What side effects do you have to consider when administering HIPEC to children?
The biggest one is renal failure in kids because of the toxicity of the chemotherapy on the kidneys. The other thing that we deal with is post-op ileus. That’s when the bowels go to sleep and stop working. That’s a real concern afterwards. So we don’t feed the kids afterward. We just keep them hydrated with IV fluids and wait for the bowel function to return. Sometimes even five to seven days after surgery, we’re still waiting.
But once we can make sure their hydration status is good, their kidneys are still healthy and working, and their ileus has resolved, then we can start ushering them back into where they were pre-operatively. By that point, they’re eating and drinking and peeing and pooping and all the things are working, and then they go home.
Why did you decide to expand into HIPEC for kids this year?
HIPEC in general, even for adults, is a fairly new technique.

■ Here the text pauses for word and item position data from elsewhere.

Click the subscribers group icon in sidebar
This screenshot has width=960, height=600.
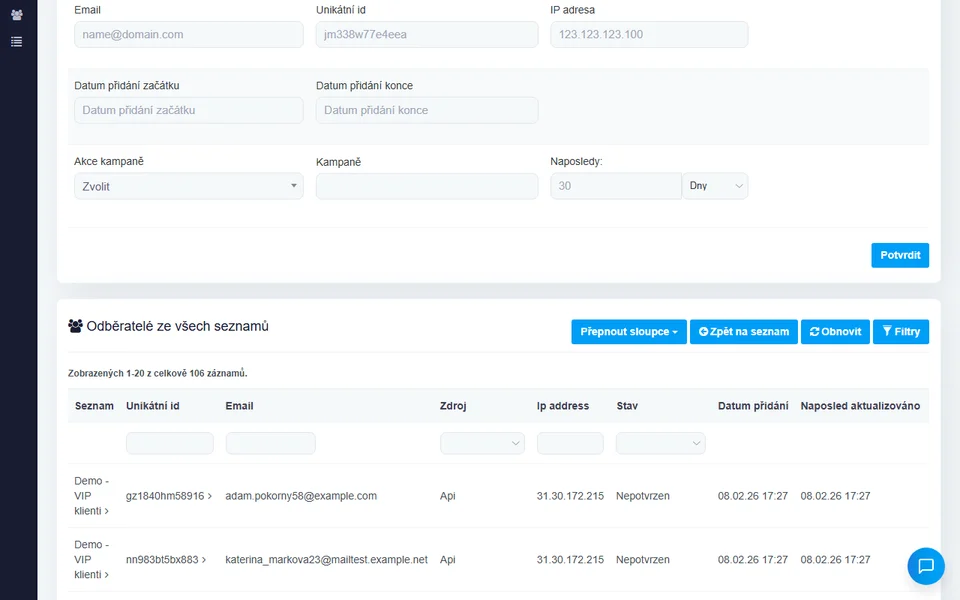click(x=16, y=15)
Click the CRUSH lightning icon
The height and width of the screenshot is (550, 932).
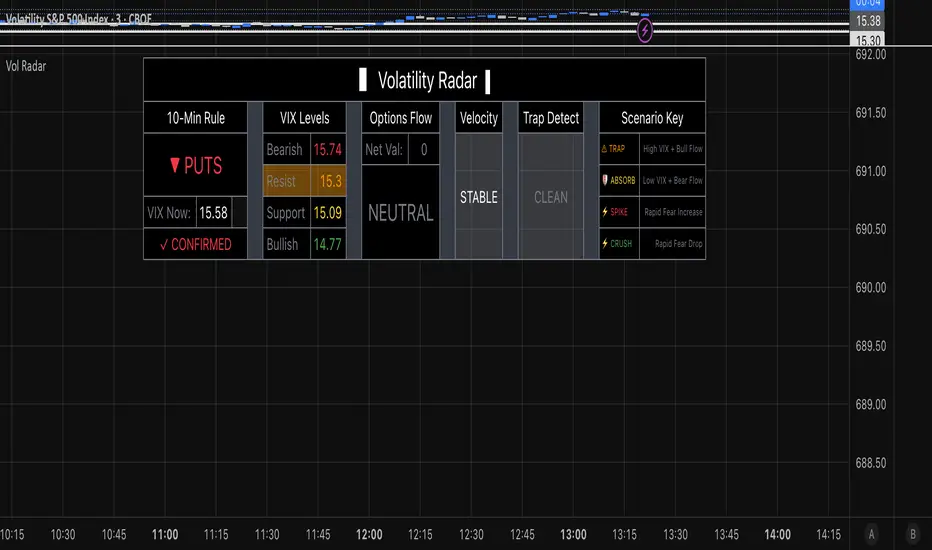click(x=604, y=243)
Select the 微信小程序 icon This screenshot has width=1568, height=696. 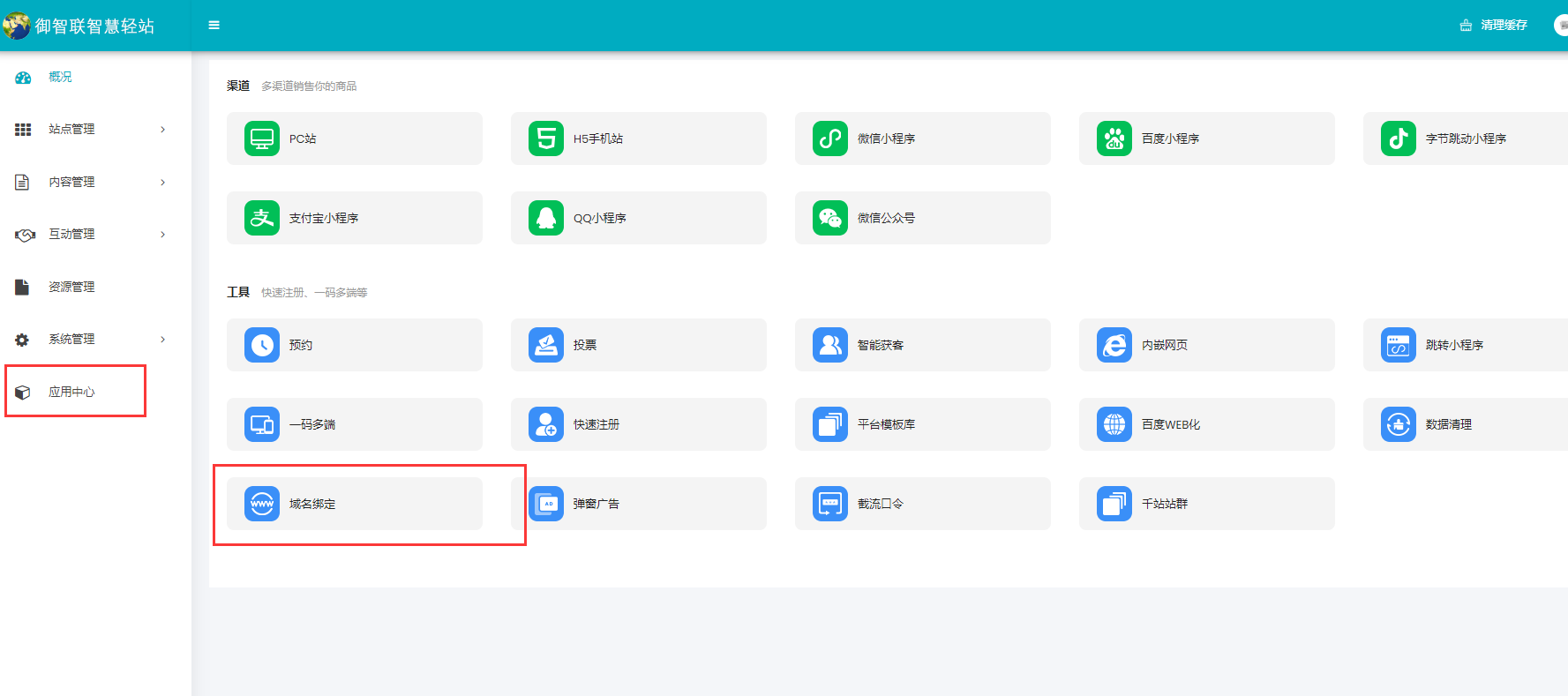click(x=830, y=138)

Up until recently, pediatric HIPEC work has been pioneered by Andrea Hayes-Jordan, a pediatric surgeon who was at MD Anderson for many years. Her area of expertise was in the benefits of HIPEC for kids with particular cancers, especially DSRCT. Her research has shown that there is survival benefit both for local occurrence and in long-term overall survival, and that work has been over the past 10 years.

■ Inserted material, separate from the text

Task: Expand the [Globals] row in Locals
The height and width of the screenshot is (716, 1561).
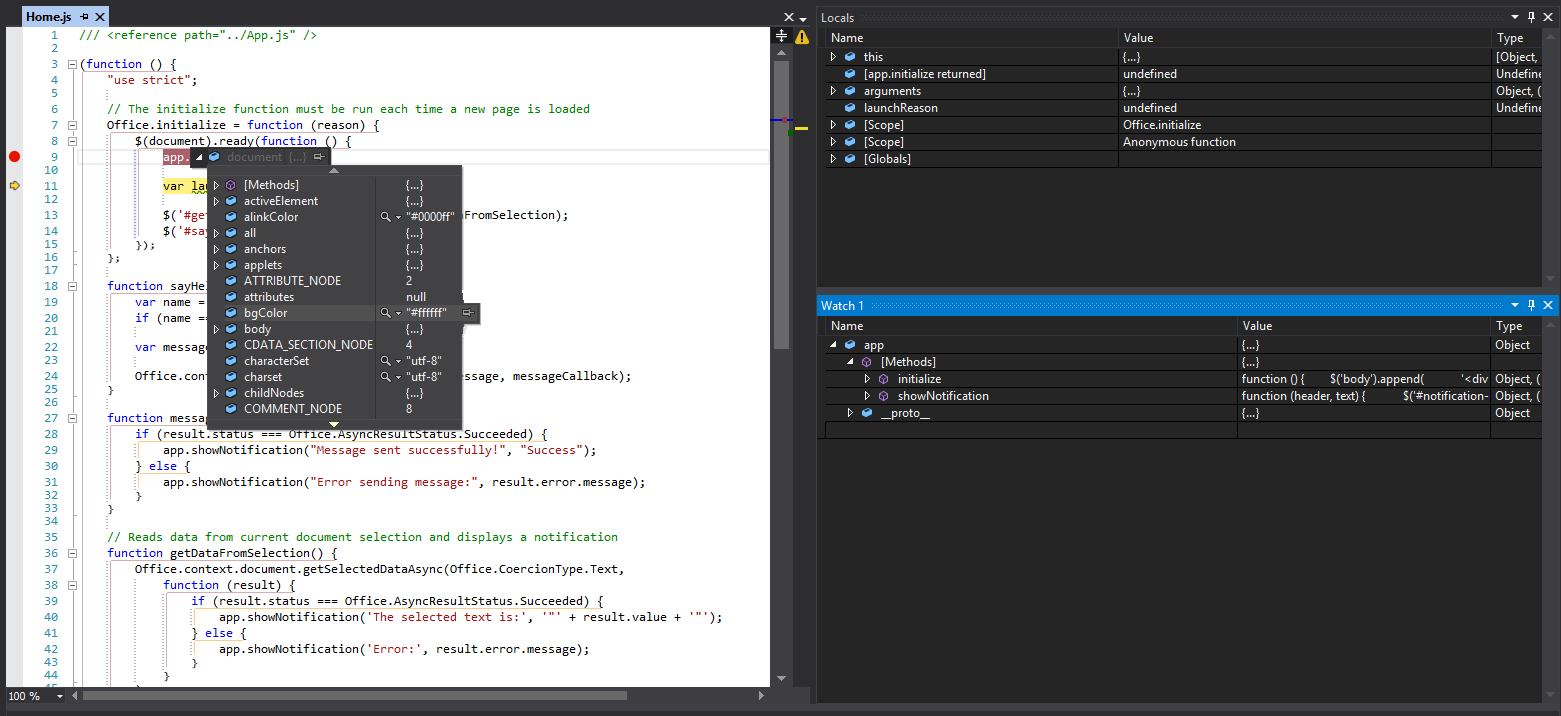Action: pyautogui.click(x=833, y=158)
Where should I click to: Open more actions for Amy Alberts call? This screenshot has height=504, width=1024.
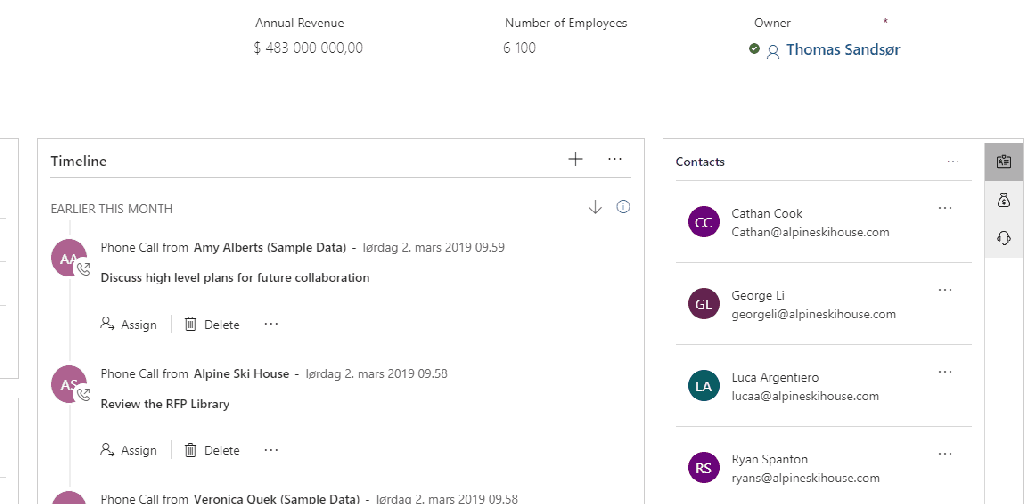271,324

It’s very clear now that we can try to increase survival in kids that have really tough cancers where, if you don’t attempt this, then there really are not any more treatment options. Being able to give a family hope is really important.
Over these last several years, more centers have been working toward being able to offer HIPEC. It just so happened that we had two kids in the last couple of months that were good candidates, and we thought now is the time.
What’s the timeline for whether you know if the HIPEC treatment was successful or not for these two initial patients?
They’re going to finish out the rest of their chemotherapy for now. Most of the time with cancer, you’re doing surveillance for the first five years after. Three years and five years are the benchmarks where we’ll know if it made a difference. But we already feel our efforts were successful by being able to offer our patients the option of HIPEC treatment when there were not a lot of other treatment options available.